A female rabbit will have two to three litters a year, consisting of about four bunnies per litter. So a male and female rabbit — and their subsequent offspring — can populate a large chunk of land in short order.
That’s important because most rabbits don’t live to see their first birthday.
“The average life span of a rabbit is less than a year,” Kimmel said. “They have an annual mortality of 80 percent.”
Primarily because of a rabbit’s short life-span and its legendary fertility, wildlife managers set long seasons with generous limits on the species. This year, the season opened on Oct. 5, 2002, and will close on Feb. 28. The limit is eight rabbits per hunter per day.

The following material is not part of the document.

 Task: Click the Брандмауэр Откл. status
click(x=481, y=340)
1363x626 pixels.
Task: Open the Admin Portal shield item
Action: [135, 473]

Kimmel said prime rabbit habitat is thick.
“You want land that’s not totally forested but has a lot of low growth, like blackberries and greenbriar — viny, grassy habitat,” he said. “Cover is really the limiting factor because rabbits will eat just about any type of vegetation. If you have a lot of cover, you’ll have a good rabbit population.”
The levees along the rice fields in Gueydan have more than their share of cover, so even if this year is slow, the rabbits should rebound easily for next year.
That’s good news for hunters like Arnone, who was champing at the bit to get back out in the field during a lunch break last year.
“We left a lot of rabbits out there,” he said. “Let’s go get ’em.”